I have a table whose schema along with data (table_name : raw_data) appears to be this :

name | category | clear_date |

A    | GOOD     | 2020-05-30 |
A    | GOOD     | 2020-05-30 |
A    | GOOD     | 2020-05-30 |
A    | GOOD     | 2020-05-30 |
A    | BAD      | 2020-05-30 |
A    | BAD      | 2020-05-30 |

Now if I perform a "groupby" operation using the following statement :

 SELECT name, category, date(clear_date), count(clear_date)
 FROM raw_data
 GROUP BY name, category, date(clear_date)
 ORDER BY name

I get the following answer :

  name | caetgory | date      | count |
  A    | GOOD     |2020-05-30 |  4    |
  A    | BAD      |2020-05-30 |  1    |
  A    | BAD      |2020-05-31 |  1    |

IN order to produce the pivot in following format :

 name | category | 2020-05-30 | 2020-05-31 |
 A    | GOOD     | 4          |   NULL     | 
 A    | BAD      | 1          |   1        |

I am using the following query :

 select * from crosstab (
    'select name, category, date(clear_date), count(clear_date) from raw_data group by name, category, date(clear_date) order by 1,2,3',
    'select distinct date(clear_date) from raw_data order by 1'
    )
    as newtable (
    node_name varchar, alarm_name varchar, "2020-05-30" integer, "2020-05-31" integer
)
ORDER BY name

But I am getting results as follows :

    name | category | 2020-05-30 | 2020-05-31 |
    A    | BAD      |    4       | 1          |

Can anyone please try to suggest how can i achieve the result mentioned above. It appears crosstab removes the duplicate entry of A automatically.

Best Answer

For crosstab(), the "row_name" (cagetory in your example) must come before "extra" columns (name in your example).

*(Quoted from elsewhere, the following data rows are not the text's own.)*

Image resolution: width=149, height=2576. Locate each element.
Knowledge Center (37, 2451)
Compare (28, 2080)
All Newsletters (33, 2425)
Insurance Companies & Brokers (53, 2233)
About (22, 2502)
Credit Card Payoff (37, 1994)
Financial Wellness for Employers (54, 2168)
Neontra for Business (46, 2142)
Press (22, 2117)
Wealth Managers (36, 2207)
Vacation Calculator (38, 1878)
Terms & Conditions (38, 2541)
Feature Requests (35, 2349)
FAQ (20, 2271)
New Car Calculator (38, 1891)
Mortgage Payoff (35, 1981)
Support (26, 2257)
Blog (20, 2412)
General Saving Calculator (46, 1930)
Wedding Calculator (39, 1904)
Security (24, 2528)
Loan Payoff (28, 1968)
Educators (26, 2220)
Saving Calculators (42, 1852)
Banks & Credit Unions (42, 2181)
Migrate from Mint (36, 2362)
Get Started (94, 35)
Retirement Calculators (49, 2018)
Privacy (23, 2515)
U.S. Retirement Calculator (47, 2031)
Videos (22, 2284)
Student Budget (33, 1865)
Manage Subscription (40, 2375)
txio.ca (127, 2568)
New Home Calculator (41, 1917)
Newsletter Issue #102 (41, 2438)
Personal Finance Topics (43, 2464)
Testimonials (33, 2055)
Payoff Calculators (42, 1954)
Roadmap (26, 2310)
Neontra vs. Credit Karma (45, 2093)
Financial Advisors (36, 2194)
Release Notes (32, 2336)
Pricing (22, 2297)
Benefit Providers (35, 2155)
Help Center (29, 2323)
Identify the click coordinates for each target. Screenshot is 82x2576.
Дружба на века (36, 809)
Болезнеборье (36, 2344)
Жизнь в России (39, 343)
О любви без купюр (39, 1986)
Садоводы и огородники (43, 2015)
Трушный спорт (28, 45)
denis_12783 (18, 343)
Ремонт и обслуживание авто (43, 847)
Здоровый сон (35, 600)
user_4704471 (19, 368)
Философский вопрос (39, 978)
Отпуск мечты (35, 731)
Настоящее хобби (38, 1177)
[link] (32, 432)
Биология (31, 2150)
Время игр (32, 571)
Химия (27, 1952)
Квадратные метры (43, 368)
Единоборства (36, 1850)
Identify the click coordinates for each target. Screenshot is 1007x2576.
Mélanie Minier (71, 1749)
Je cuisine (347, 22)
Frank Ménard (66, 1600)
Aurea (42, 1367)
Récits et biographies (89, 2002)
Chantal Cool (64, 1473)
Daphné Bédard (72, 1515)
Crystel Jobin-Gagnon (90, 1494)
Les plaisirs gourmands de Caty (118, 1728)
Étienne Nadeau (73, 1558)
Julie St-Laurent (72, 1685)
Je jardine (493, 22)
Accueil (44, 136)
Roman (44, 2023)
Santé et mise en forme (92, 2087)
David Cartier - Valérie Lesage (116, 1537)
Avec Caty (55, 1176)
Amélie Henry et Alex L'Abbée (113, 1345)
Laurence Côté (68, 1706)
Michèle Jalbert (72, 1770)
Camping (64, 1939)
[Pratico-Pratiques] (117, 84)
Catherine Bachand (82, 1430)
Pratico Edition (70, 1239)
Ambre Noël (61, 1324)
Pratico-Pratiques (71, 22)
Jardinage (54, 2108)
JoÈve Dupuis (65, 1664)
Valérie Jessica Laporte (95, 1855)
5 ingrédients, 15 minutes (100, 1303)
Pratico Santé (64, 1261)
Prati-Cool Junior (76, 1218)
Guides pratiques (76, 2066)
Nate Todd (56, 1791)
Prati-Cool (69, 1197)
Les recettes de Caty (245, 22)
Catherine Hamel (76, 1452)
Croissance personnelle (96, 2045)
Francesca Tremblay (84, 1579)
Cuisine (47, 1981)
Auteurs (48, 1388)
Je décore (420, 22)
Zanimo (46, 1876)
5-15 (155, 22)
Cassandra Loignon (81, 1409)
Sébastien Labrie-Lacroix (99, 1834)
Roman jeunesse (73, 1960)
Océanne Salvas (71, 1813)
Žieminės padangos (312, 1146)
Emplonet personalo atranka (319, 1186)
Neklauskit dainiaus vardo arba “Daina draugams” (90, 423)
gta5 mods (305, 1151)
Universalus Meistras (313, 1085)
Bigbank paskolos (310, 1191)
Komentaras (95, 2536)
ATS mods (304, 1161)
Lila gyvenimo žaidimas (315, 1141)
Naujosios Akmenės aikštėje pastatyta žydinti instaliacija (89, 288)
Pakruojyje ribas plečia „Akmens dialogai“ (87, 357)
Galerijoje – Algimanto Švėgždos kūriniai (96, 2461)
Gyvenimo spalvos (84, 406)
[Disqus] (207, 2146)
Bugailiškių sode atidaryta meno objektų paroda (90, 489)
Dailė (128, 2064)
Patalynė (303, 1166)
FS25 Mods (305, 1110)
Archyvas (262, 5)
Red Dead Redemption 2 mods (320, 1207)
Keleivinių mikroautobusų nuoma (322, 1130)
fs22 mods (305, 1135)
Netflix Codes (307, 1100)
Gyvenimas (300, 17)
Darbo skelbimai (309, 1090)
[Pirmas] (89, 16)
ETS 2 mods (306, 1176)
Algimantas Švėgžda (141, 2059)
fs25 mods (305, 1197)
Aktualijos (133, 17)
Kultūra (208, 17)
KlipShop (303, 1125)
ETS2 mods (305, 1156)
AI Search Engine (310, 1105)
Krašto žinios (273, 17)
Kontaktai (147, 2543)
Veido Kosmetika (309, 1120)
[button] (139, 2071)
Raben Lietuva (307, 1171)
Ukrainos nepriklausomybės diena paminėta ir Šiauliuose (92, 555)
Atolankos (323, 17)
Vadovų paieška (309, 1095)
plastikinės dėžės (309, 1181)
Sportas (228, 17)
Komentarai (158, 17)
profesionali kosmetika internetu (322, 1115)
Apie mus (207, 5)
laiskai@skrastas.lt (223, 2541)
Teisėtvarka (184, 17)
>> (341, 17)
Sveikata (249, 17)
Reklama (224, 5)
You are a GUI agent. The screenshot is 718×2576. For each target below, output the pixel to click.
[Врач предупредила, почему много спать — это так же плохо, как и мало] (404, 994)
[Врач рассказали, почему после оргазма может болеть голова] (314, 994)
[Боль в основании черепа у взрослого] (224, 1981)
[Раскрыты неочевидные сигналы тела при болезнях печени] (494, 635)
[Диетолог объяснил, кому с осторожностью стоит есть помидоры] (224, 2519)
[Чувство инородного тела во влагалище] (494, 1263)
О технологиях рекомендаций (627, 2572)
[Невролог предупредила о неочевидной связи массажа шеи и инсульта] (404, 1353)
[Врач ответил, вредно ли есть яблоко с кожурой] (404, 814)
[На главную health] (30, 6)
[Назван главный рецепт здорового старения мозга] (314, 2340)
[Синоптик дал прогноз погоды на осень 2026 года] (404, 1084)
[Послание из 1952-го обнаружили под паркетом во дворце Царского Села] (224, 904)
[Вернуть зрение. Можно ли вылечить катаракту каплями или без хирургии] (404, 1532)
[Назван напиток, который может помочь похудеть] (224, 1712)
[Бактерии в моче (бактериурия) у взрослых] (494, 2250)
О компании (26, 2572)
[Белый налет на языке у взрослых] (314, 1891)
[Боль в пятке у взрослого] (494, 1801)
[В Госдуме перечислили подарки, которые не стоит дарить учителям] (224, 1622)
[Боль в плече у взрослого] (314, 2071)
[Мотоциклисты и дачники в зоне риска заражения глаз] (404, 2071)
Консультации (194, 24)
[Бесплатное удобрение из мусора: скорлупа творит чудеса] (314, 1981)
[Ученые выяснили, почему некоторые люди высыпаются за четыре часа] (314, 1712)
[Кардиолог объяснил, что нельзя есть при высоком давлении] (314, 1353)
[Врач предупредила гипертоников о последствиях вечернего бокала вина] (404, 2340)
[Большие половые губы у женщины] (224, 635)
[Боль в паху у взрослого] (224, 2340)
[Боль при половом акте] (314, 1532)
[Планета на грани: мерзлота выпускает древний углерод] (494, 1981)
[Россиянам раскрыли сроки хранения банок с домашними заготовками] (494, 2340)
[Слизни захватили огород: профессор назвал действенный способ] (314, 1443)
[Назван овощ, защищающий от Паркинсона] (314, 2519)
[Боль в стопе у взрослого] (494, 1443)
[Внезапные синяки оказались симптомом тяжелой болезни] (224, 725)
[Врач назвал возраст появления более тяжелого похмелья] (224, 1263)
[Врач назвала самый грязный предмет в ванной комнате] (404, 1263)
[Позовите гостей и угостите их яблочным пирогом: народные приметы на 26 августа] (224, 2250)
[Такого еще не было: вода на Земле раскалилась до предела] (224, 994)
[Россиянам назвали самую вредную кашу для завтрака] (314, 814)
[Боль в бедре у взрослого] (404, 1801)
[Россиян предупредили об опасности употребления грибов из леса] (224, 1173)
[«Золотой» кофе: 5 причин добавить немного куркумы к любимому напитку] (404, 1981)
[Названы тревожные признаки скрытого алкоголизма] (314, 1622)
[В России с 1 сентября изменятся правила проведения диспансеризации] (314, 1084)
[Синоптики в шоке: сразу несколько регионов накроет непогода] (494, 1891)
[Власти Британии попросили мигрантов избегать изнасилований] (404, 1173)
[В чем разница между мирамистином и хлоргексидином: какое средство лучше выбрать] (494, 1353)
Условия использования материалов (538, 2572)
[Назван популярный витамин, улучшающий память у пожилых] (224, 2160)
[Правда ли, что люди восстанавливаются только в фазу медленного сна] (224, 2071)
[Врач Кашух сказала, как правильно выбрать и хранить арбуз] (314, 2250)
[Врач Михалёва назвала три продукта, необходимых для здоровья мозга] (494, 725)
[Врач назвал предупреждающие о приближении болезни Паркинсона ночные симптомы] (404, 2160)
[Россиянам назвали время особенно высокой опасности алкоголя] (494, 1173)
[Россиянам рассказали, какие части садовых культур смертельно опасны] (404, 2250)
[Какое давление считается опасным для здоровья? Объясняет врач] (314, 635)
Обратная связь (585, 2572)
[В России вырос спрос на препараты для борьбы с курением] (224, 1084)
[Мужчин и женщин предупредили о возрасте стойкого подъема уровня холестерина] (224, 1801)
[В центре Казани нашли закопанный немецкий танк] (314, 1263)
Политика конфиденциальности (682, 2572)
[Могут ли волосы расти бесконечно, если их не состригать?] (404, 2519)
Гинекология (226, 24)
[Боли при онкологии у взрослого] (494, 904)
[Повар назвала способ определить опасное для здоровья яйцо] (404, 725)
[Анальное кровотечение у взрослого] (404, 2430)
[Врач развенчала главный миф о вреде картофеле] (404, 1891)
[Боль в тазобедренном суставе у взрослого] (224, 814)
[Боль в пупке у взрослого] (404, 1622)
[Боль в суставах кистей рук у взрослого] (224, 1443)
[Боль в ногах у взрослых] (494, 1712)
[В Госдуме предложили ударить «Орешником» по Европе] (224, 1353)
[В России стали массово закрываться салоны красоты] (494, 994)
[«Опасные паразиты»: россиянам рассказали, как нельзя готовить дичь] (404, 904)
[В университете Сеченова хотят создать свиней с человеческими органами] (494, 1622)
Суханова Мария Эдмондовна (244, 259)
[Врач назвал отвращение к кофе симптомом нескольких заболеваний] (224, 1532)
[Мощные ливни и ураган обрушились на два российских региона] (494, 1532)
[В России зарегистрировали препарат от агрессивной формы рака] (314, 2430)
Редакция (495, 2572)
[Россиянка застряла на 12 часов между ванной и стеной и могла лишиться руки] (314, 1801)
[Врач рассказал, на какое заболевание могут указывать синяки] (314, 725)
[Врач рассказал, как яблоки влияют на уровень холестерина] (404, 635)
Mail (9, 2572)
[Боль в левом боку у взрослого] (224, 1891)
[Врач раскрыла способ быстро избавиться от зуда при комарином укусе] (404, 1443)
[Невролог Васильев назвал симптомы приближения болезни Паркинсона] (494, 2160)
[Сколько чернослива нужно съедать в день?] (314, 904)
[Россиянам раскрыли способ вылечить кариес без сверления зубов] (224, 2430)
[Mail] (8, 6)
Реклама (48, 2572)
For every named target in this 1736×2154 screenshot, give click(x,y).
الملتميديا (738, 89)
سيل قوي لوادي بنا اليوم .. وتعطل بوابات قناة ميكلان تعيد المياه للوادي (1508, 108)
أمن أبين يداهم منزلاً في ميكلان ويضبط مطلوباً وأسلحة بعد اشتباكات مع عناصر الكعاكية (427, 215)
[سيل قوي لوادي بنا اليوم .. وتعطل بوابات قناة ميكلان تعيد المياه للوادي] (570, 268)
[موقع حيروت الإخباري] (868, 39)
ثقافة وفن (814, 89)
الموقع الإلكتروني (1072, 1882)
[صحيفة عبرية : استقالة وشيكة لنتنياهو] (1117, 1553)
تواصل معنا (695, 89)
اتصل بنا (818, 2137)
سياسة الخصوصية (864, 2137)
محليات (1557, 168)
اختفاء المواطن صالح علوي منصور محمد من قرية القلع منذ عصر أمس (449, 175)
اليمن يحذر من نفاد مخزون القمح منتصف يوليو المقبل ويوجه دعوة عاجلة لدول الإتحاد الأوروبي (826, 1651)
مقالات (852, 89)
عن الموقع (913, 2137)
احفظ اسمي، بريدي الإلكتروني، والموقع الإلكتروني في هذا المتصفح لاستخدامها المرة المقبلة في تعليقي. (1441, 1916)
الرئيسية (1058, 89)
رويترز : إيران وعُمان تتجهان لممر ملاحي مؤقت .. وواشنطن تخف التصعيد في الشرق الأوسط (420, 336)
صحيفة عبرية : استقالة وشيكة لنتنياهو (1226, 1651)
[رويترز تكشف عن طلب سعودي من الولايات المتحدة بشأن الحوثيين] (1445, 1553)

Assuming name is indeed an "extra" column like the sample data suggests, this would do it:

SELECT name, category, "2020-05-30", "2020-05-31"
FROM   crosstab (
   'select category, name, date(clear_date), count(clear_date)::int from raw_data group
    group by 1,2,3 order by 1 DESC,2,3',
   'select distinct date(clear_date) from raw_data order by 1'
   )
   AS ct(category text, name text, "2020-05-30" integer, "2020-05-31" integer)
ORDER  BY name;

See:

I left the 2nd function parameter 'select distinct date(clear_date) from raw_data order by 1' unchanged. But I would provide constants there, as you need to adjust the column definition list to match anyway.